◆ WHAT IS BEING ASKED ◆
Nothing but the lines from the one with "Instruction: Click the" through the end of the material should be retyped, word for word and without pictures.

◆ RECORDS PROVIDED ◆
▼

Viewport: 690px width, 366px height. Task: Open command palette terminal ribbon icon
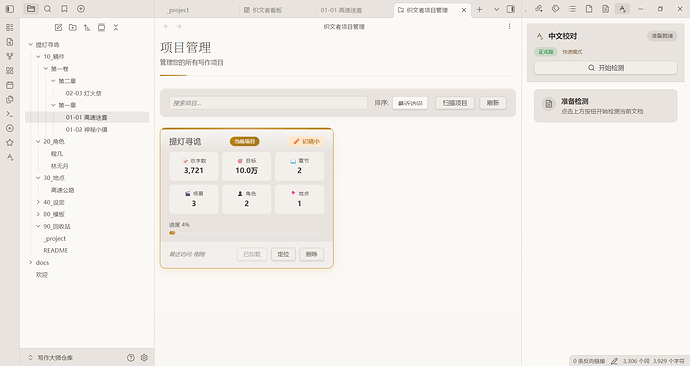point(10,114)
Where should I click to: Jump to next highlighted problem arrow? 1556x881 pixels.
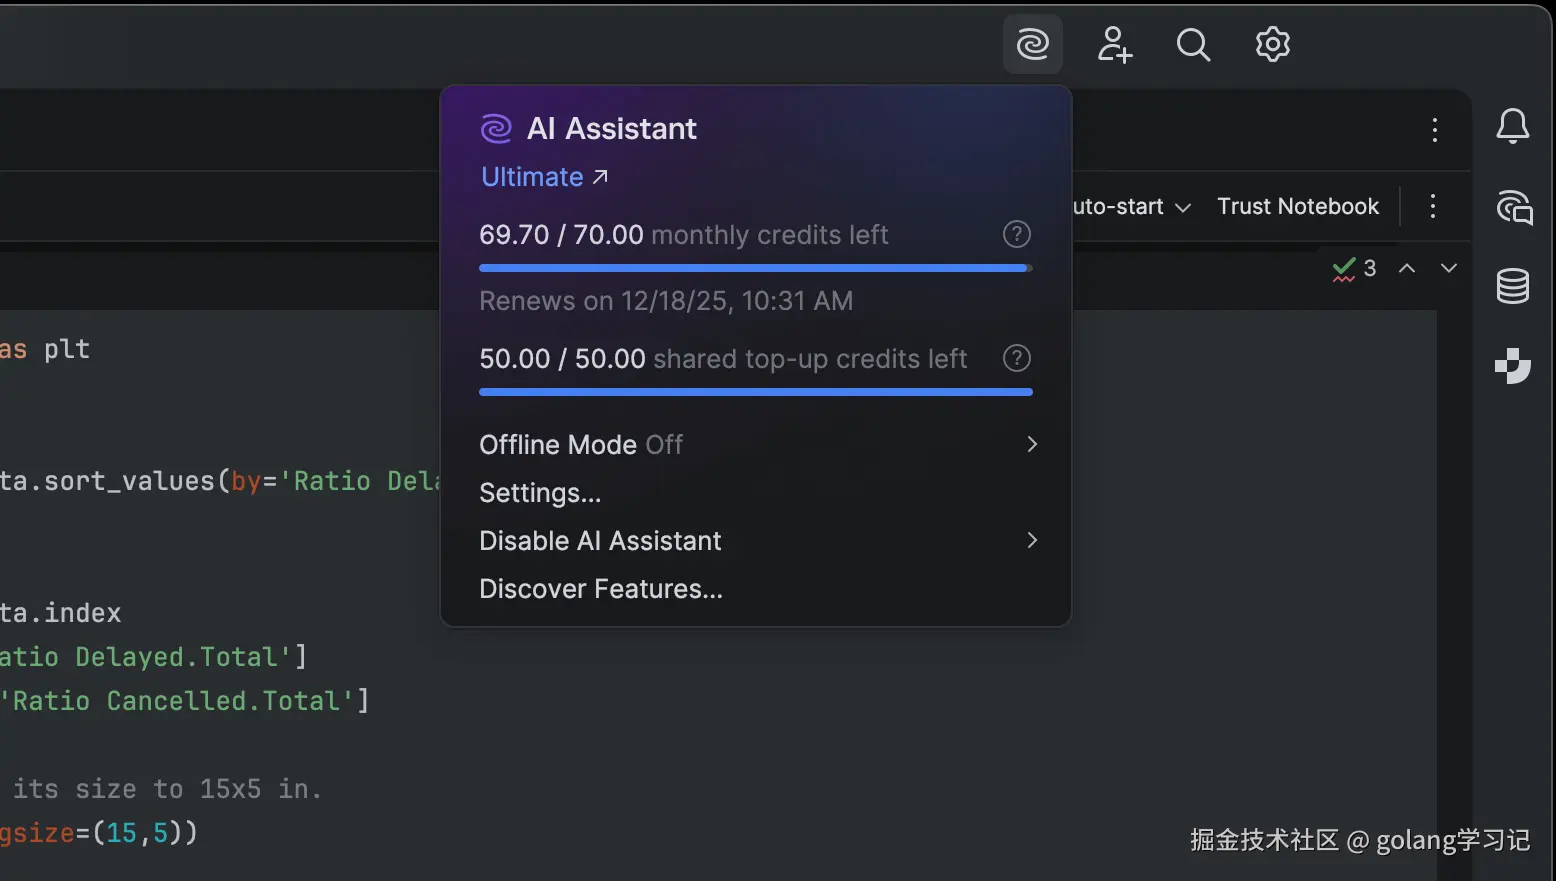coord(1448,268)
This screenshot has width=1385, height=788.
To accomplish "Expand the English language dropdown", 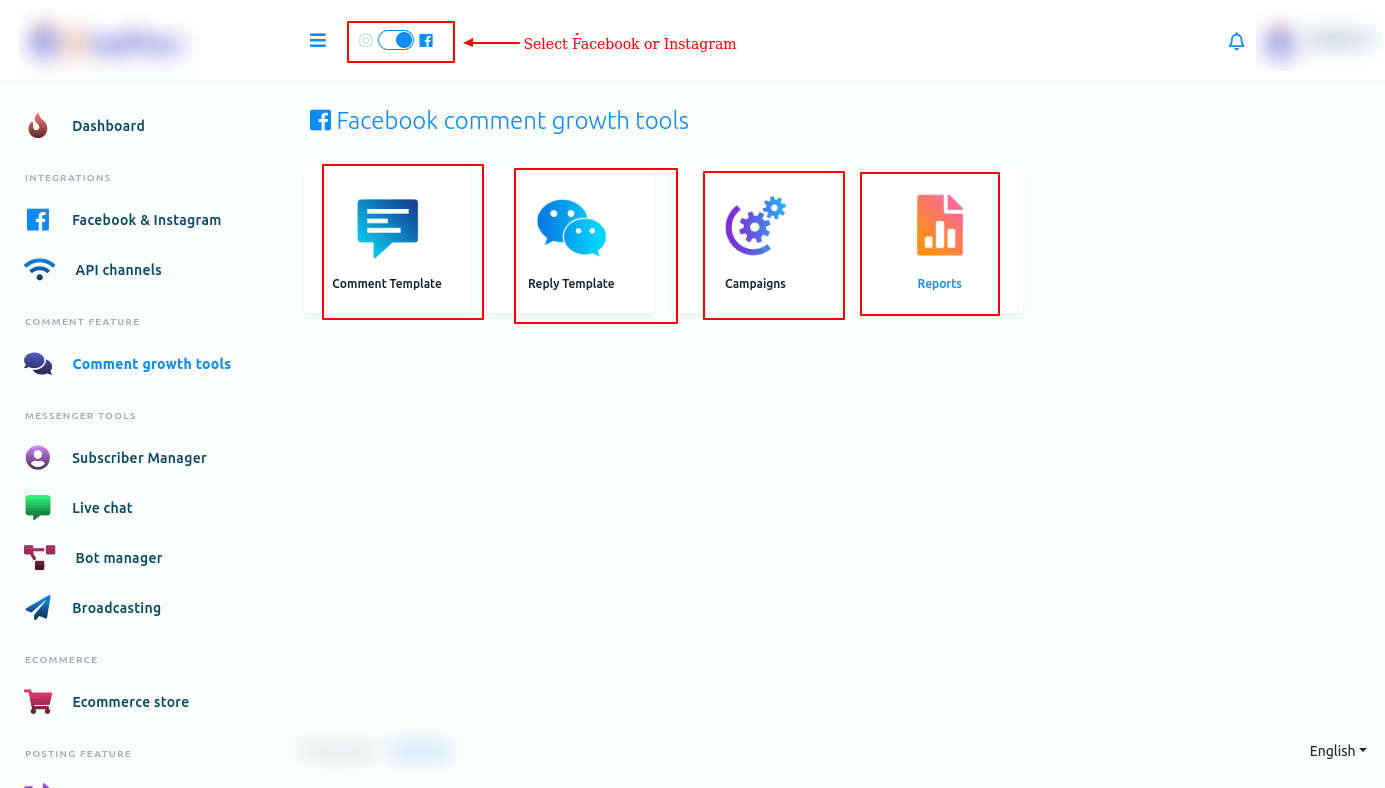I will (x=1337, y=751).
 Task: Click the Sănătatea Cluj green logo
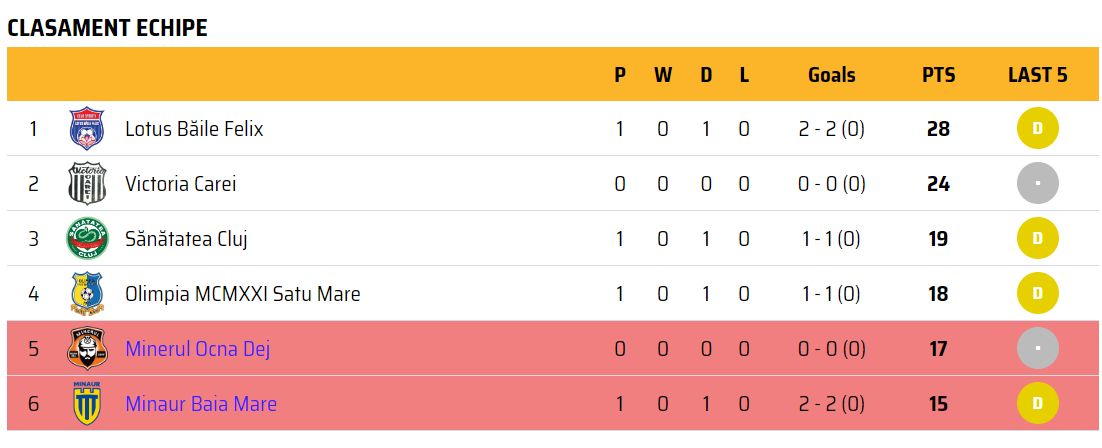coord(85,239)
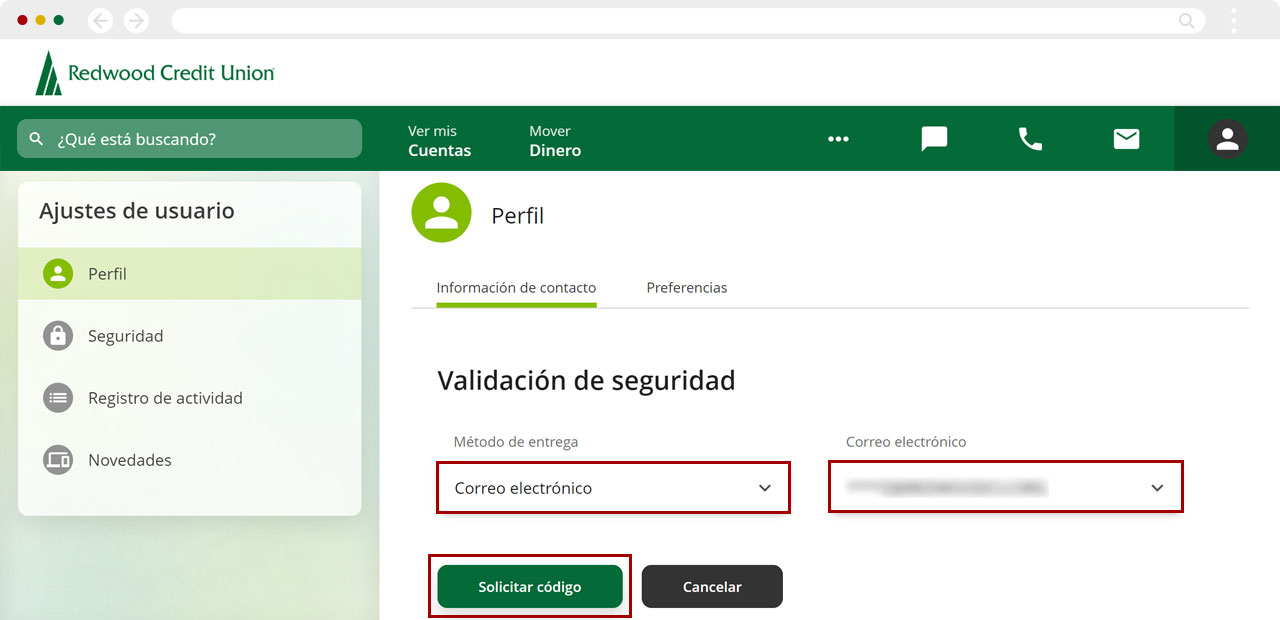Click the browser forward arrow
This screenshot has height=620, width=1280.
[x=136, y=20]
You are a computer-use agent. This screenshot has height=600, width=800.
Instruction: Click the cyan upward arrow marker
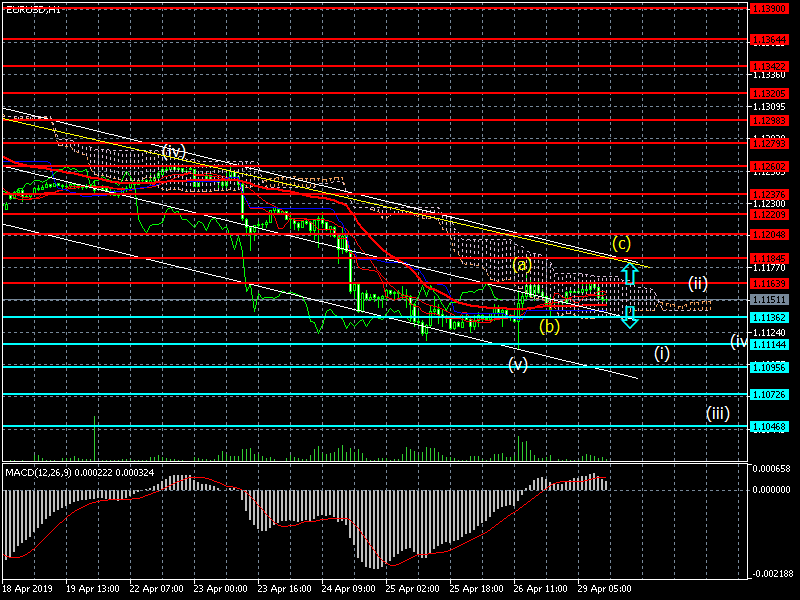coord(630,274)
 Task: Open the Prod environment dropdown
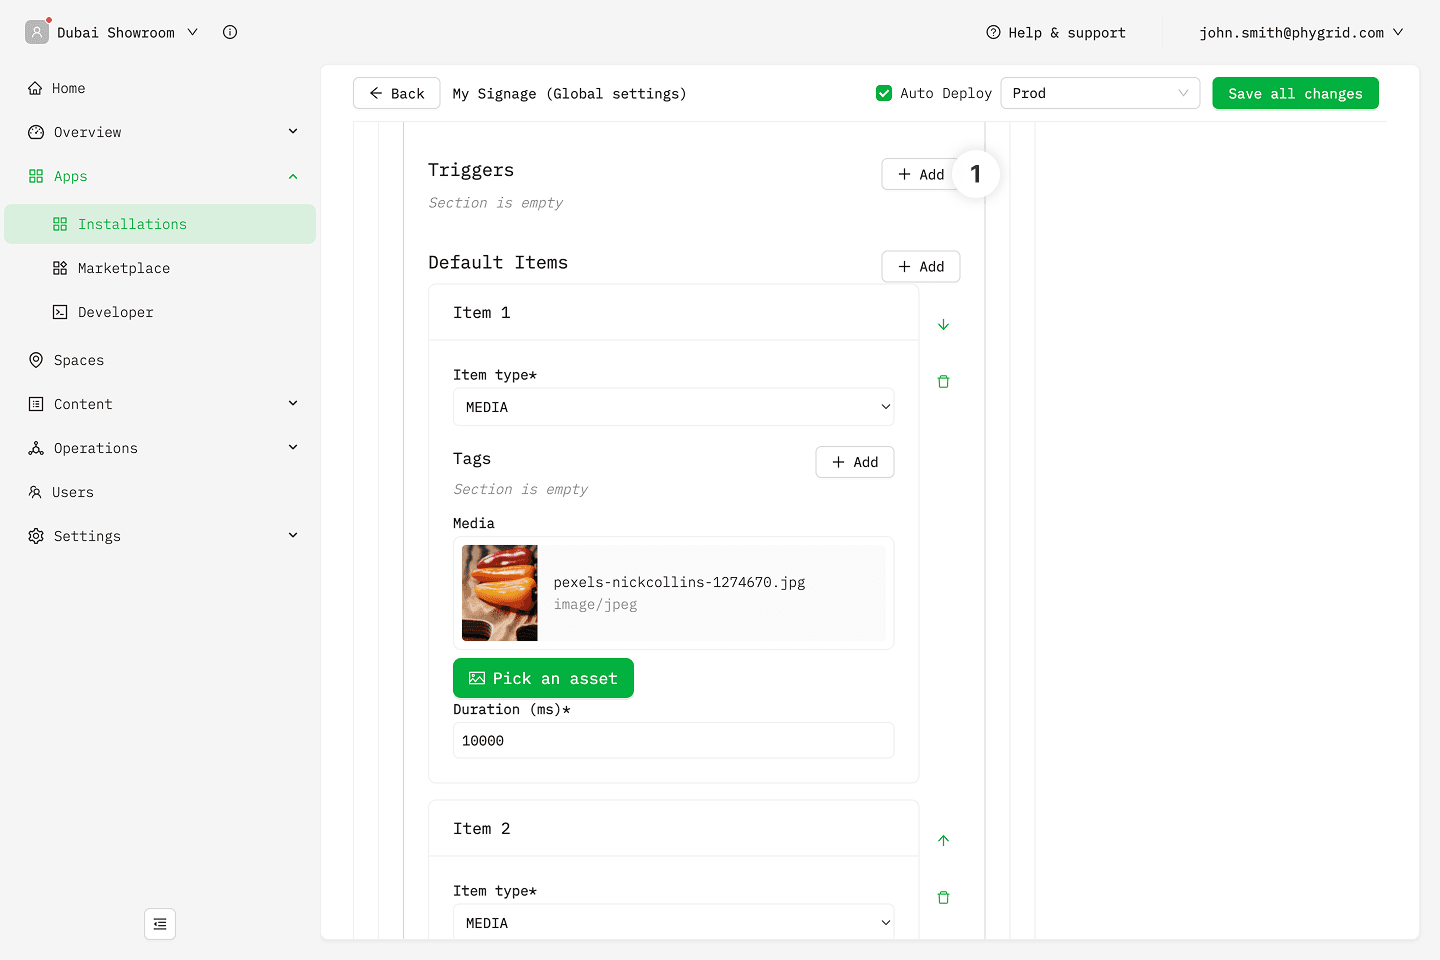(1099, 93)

▲

◆ YOUR SOLUTION ◆
Instruction: Click the cyan upward arrow marker
coord(630,274)
 Task: Open the Prod environment dropdown
(1099, 93)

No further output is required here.